Conviene tomarse en serio la hipótesis de Innerarity
Me explico. Es cierto que el sistema electoral proporcional que impera en Chile alinea los incentivos hacia la polarización: los actores que busquen reelegirse prefieren cautivar una minoría militante, la que podría ser muy crítica con la pretensión de buscar entendimiento con los distintos. Por lo mismo, el cambio de la cancha donde se juega el partido, aunque sea parcial, es urgente e indispensable.
También es cierto que, en los tiempos que corren –marcados por el individualismo y las redes sociales–, las personas reciben información que estimula en demasía la reafirmación de las propias opiniones. ¿Impide eso tener convicciones o una posición firme sobre determinados temas? Por cierto que no. Pero elevar todo a nivel de principios y suponer a priori la mala fe y el error ajeno es completamente incompatible no solo con la democracia, sino que a la larga con la convivencia social.

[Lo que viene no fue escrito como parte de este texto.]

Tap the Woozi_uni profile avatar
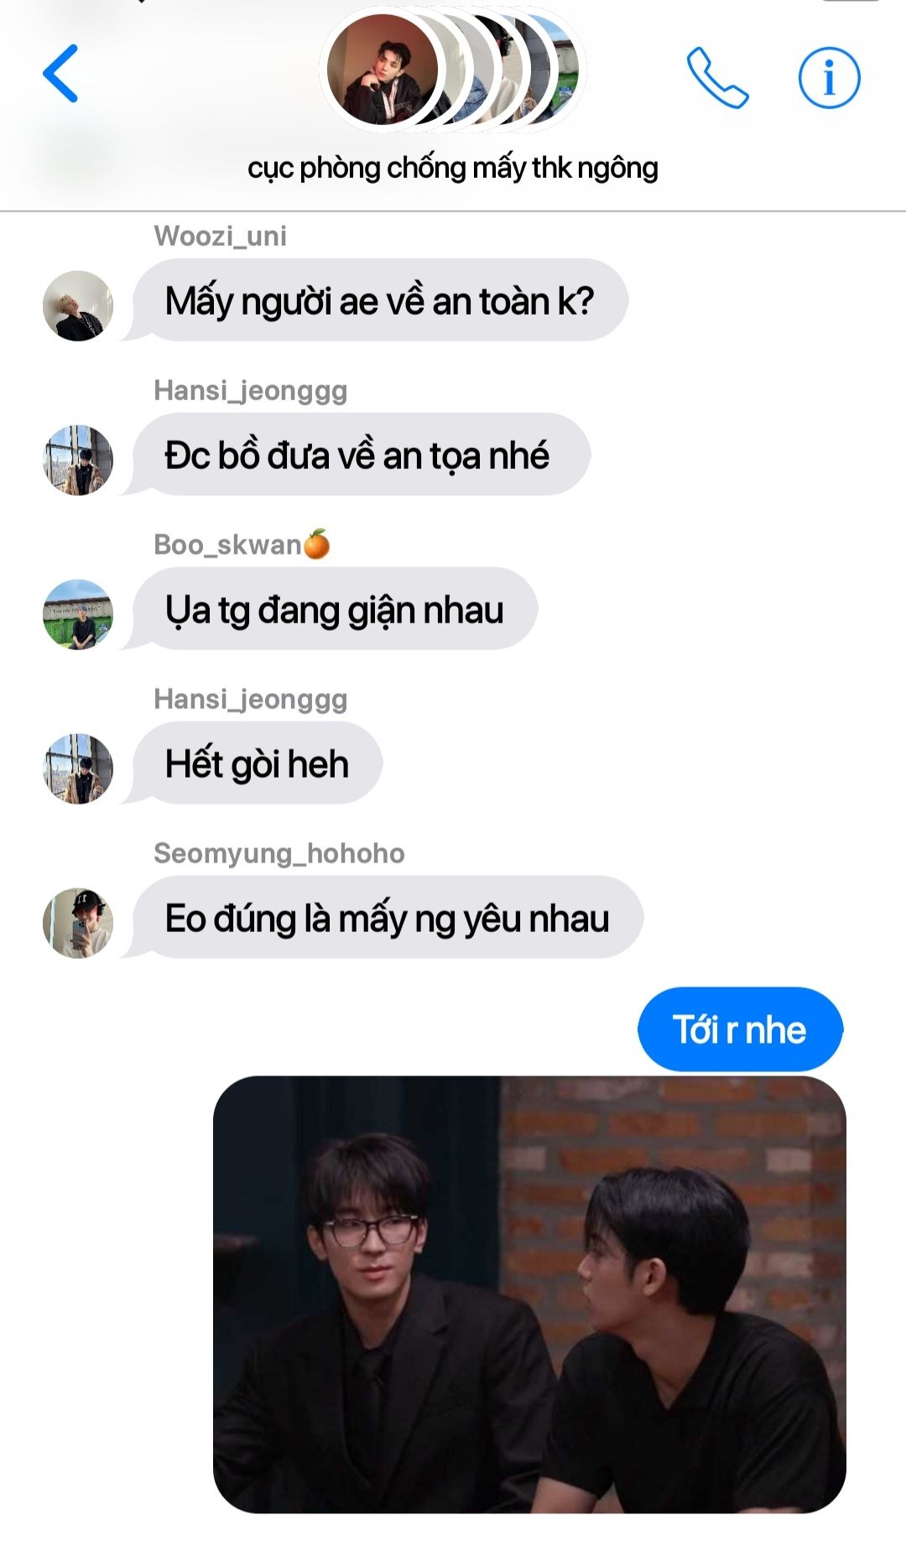Screen dimensions: 906x1541 (78, 305)
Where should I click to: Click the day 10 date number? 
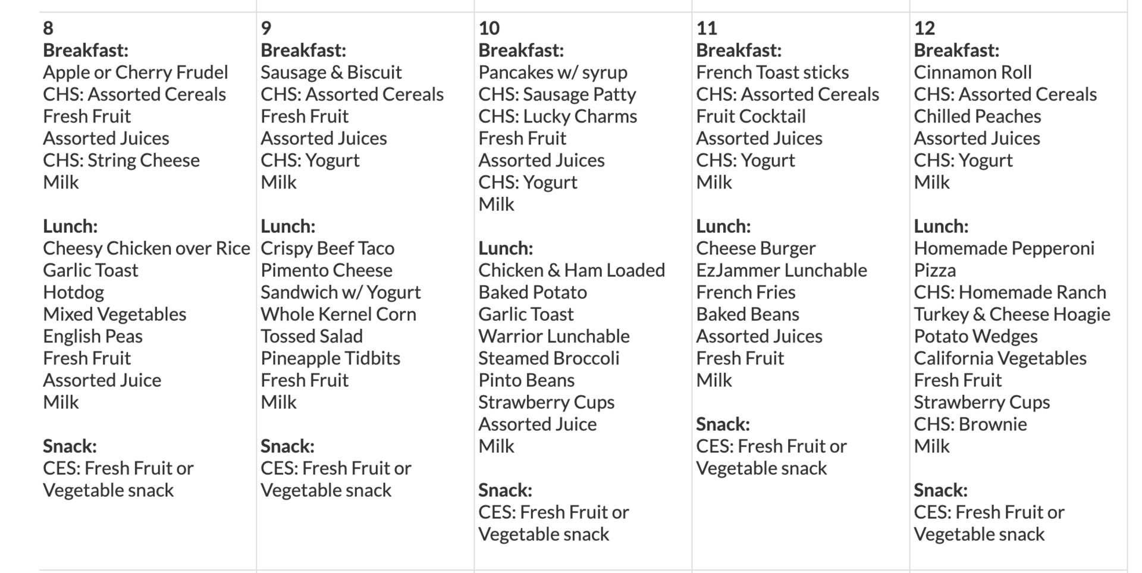click(489, 28)
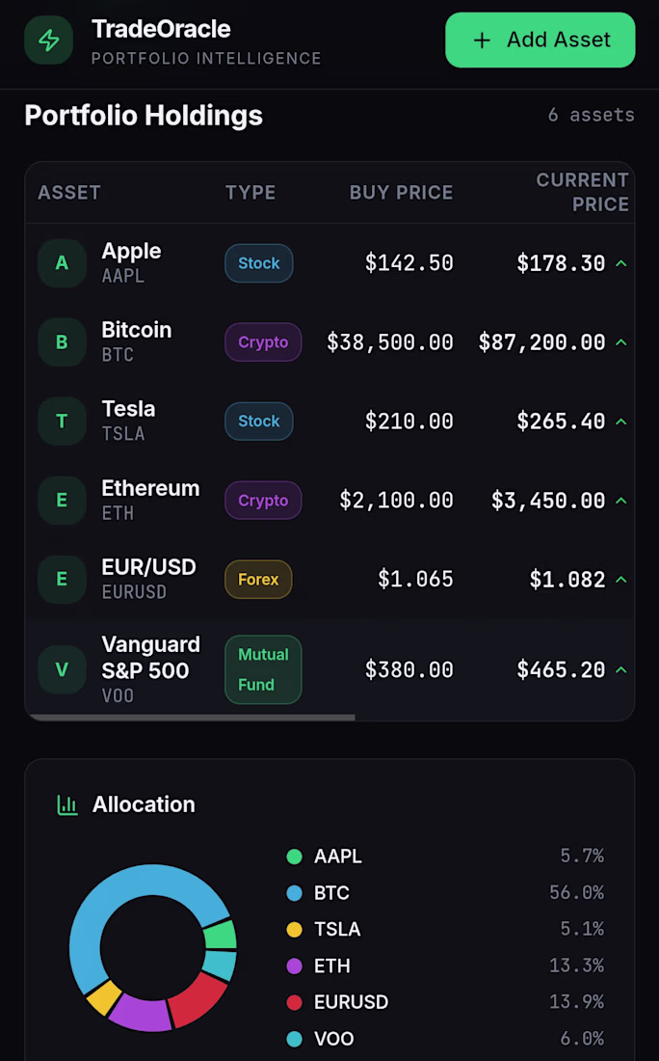Click the Allocation bar chart icon
Screen dimensions: 659x1061
click(x=67, y=804)
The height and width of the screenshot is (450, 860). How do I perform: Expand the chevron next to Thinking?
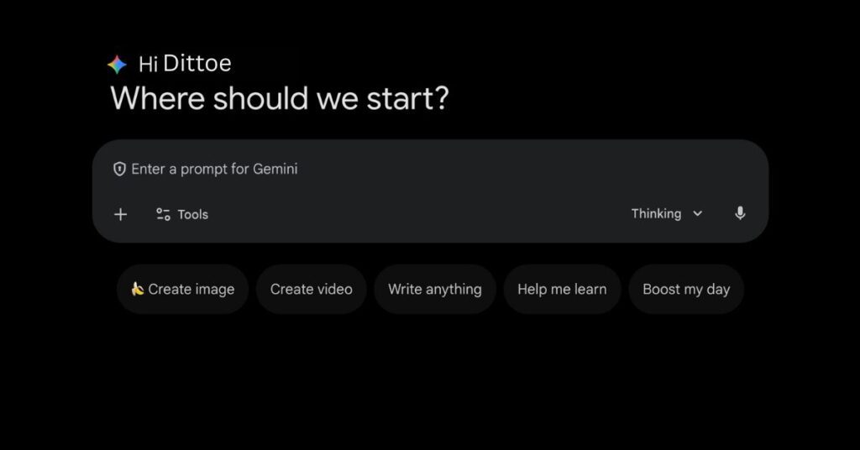coord(697,214)
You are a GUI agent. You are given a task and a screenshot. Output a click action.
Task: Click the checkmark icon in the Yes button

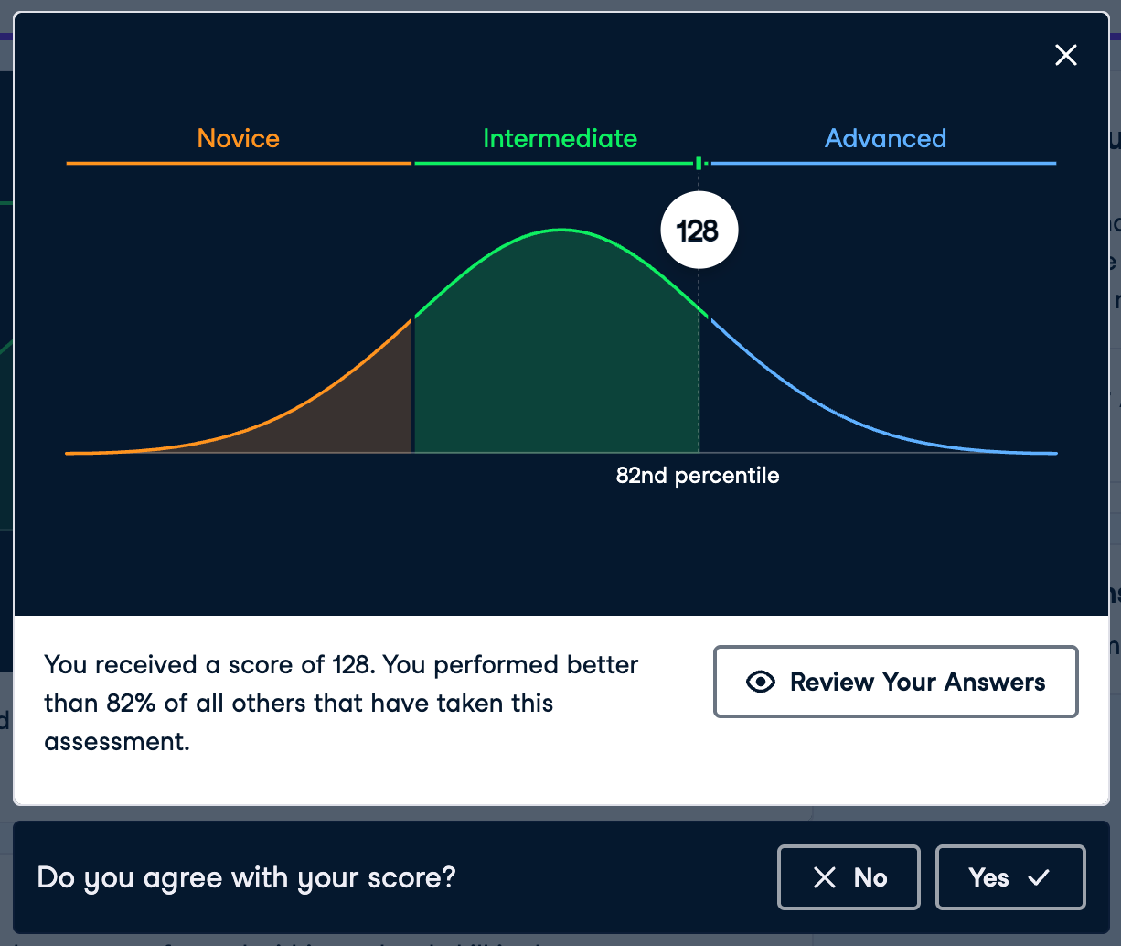(1039, 878)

Sin embargo, a pesar de estos dilemas institucionales y culturales, me parece sugerente plantear la polarización como una zona de comodidad. Gritar con vehemencia en redes sociales y en los podios, frase cortas, amistosas al oído de los propios y capaces de generar efervescencia, no es un ejercicio ni intelectual ni políticamente difícil.

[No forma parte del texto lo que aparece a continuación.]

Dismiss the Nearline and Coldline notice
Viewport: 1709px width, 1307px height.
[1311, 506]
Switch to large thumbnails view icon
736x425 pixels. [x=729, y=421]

Se confunde ser confrontacional con ser frontal; ser insultante con ser crítico; y ser coherente con ser integrista. Y se apoyan y aplauden entre los mismos, pero no se avanza ni un ápice en una condición básica de todo aquel que se toma en serio el ejercicio de ejercer el poder, esto es, de llevar a la práctica lo que se piensa: concitar los apoyos necesarios para lograrlo.
Un inmovilismo cómodo
Alguien podría replicar: los partidos dejaron de tener proyectos políticos y cuerpos de ideas coherentes, identificables y previsibles. Probablemente tenga razón. Pero incluso concediendo eso, albergarse en la defensa acérrima de principios y elevar toda discusión al plano de lo intransable, genera un inmovilismo cómodo para aquel cuya apuesta es conservar sus espacios de poder y no provocar cambios sociales duraderos. Y digo duradero, porque en democracia para que algo se sostenga en el tiempo necesita concitar apoyos amplios.

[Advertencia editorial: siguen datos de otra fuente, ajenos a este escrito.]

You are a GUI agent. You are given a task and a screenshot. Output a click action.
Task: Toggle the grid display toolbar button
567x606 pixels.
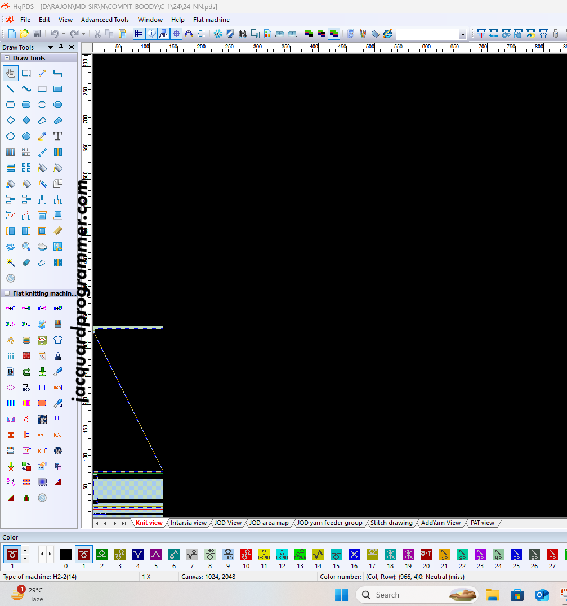[139, 34]
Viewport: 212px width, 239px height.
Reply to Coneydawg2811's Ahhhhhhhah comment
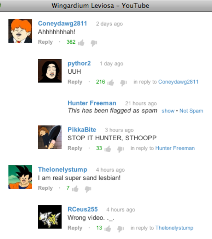45,42
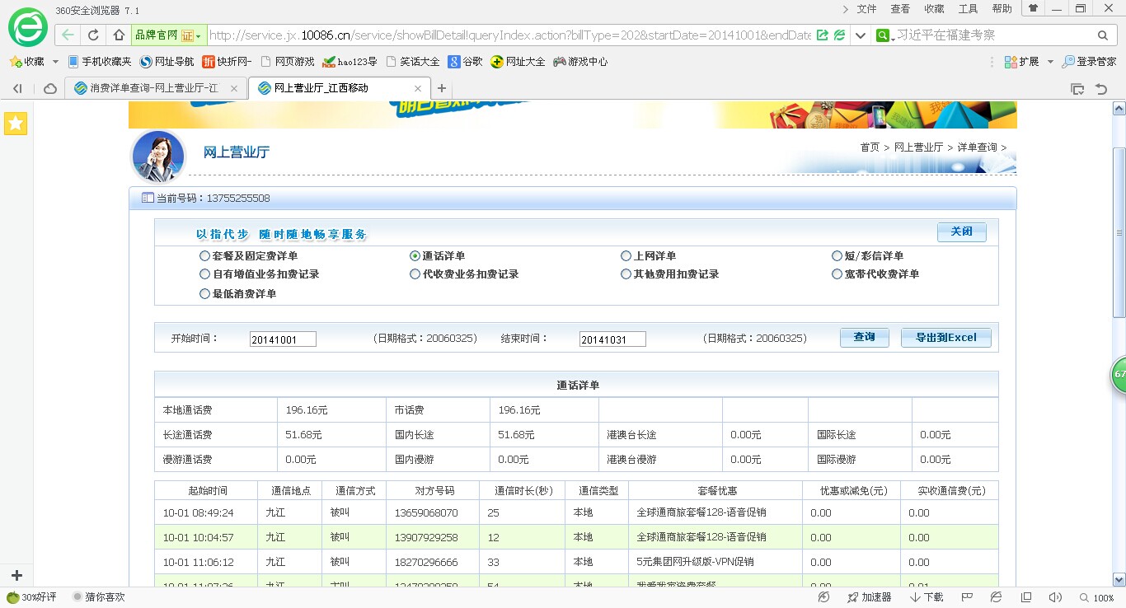Click the 开始时间 date input field
1126x608 pixels.
[283, 339]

Chile vive una crisis profunda: moral, social e institucional. Para salir de ahí no existen balas de plata, superioridades morales ni caminos únicos. ¿Seremos capaces los actores políticos, sociales y culturales de salir de nuestra zona de confort para cruzar veredas y construir un cambio de rumbo? Es lo que anhelan las grandes mayorías: acuerdos eficaces para aliviar las angustias de la vida cotidiana y ayudar a que cada familia chilena sea, en la mayor medida posible, protagonista de su propio destino. Ojalá estemos a la altura.